-------- Data in this exercise --------
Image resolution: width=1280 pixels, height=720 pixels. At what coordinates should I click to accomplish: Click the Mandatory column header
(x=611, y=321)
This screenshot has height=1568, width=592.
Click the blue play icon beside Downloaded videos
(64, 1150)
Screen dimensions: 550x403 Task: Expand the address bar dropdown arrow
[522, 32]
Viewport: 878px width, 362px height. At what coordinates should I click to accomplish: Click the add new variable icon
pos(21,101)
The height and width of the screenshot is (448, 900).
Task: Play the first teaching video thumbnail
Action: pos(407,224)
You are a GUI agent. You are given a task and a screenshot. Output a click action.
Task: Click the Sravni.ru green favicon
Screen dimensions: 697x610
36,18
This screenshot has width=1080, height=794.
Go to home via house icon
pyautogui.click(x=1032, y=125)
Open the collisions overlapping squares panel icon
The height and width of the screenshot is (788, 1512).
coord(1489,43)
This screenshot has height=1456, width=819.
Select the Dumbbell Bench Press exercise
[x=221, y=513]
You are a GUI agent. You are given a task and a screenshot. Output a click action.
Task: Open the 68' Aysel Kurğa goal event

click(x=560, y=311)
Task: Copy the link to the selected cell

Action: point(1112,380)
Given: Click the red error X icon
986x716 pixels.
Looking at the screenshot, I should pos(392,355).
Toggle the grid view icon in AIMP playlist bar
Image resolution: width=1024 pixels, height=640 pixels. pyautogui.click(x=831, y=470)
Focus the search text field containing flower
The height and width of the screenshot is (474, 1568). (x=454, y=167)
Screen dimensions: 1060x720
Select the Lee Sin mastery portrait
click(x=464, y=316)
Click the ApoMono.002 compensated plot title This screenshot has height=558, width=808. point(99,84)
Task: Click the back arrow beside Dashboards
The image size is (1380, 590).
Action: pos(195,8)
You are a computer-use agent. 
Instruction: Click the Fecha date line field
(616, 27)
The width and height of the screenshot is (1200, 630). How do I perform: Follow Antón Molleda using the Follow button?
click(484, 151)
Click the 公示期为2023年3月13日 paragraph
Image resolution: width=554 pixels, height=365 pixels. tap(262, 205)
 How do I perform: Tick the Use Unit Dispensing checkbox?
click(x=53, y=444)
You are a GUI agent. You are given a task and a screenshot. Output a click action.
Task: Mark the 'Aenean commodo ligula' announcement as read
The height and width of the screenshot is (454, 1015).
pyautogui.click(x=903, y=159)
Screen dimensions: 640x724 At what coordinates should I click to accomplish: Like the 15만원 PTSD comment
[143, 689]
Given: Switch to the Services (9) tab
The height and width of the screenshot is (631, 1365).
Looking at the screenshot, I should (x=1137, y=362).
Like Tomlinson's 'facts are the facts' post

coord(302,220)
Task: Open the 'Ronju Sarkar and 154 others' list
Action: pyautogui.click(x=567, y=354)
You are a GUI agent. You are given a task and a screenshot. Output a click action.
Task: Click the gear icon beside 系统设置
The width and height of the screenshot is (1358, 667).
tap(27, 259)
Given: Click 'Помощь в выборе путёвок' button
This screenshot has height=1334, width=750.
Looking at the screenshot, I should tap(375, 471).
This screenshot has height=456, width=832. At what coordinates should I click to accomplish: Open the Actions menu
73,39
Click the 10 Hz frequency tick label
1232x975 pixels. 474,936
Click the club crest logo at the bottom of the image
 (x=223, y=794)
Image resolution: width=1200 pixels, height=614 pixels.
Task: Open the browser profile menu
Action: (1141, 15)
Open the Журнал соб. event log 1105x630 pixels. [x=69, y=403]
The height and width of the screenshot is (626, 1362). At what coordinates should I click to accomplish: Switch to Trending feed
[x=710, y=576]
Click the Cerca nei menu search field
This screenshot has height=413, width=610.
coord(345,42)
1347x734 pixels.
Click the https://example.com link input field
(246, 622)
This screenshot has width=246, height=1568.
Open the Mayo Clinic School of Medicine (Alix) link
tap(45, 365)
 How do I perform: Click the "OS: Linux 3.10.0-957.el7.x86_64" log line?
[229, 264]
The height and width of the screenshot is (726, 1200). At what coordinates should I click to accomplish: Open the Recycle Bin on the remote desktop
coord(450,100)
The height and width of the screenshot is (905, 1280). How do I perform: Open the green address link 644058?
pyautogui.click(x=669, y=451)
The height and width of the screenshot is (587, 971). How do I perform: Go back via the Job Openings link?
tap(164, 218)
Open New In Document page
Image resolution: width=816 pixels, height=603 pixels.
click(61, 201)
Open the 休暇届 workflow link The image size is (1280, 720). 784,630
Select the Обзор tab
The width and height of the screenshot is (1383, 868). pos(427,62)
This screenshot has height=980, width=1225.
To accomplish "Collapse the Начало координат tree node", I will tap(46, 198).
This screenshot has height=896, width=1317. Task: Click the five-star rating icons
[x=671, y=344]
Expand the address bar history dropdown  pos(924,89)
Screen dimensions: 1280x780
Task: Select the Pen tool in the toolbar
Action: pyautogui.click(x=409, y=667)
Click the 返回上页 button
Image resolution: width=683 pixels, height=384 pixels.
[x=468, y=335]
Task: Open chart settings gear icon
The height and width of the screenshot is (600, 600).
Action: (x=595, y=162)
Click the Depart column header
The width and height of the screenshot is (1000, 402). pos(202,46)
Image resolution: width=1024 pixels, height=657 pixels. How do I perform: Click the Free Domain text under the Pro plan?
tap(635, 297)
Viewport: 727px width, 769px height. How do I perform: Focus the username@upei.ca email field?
--------
▸ **What you need to do**:
Of all the lines in the data above, show only those that hold the word "gear".

▸ **Solution**:
Task: Click the gear icon beside 系统设置
Task: Open chart settings gear icon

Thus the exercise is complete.